- _Passage provided_:
.....
Mexican wolf (Canis lupus baileyi)

Principal Biologist(s)

Chris Wiese, Mike Phillips

Project Location

Ladder Ranch, New Mexico

Conservation Problem

Once common throughout portions of Arizona, New Mexico, Texas, and Mexico, human persecution resulted in the extirpation of Mexican wolves in the wild. Current challenges include political pressures against wolf releases, illegal shootings, and lack of space for population expansion. Additionally, due to the small founder population, diminished genetic diversity appears to be affecting the fecundity and survival of wolves in the wild. Limited pen space in the captive breeding program restricts the size and reproductive output of the captive population.

Conservation Status

Listed as endangered under the Endangered Species Act

Project Goals & Objectives

The overarching goal of the Mexican Wolf Recovery Program is to rebuild healthy ecosystems by recovering top predators like the Mexican gray wolf in the wild. Turner Endangered Species Fund’s (TESF) aim is to provide support to the U.S. Fish and Wildlife Service’s (USFWS) recovery efforts by operating a pre-release facility for Mexican gray wolves. In this capacity, we breed wolves in captivity and provide transitional housing and acclimation care for captive wolves that are chosen for release to the wild as well as for wild wolves that have to be (temporarily or permanently) removed from the wild.
.....
- _Collected data_:

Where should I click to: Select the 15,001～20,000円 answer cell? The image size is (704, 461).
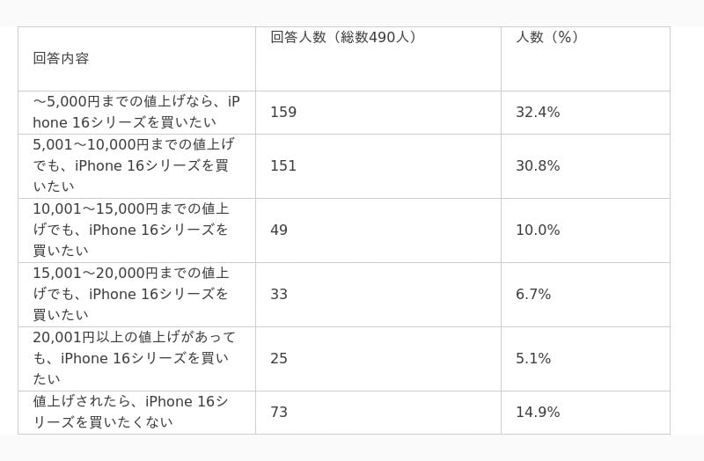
.....
- _Task statement_:
In the Mexican wolf profile, condense the paragraph beginning "Once common throughout portions" into a short bulleted list that keeps its main facts.

- _Response_:
- Mexican wolves were once common in parts of Arizona, New Mexico, Texas, and Mexico, but human persecution wiped them out in the wild.
- Current challenges include political pressure against releases, illegal shootings, and too little space for the population to expand.
- Because the founder population was small, reduced genetic diversity appears to be hurting the fecundity and survival of wild wolves.
- Limited pen space in the captive breeding program restricts the captive population's size and reproductive output.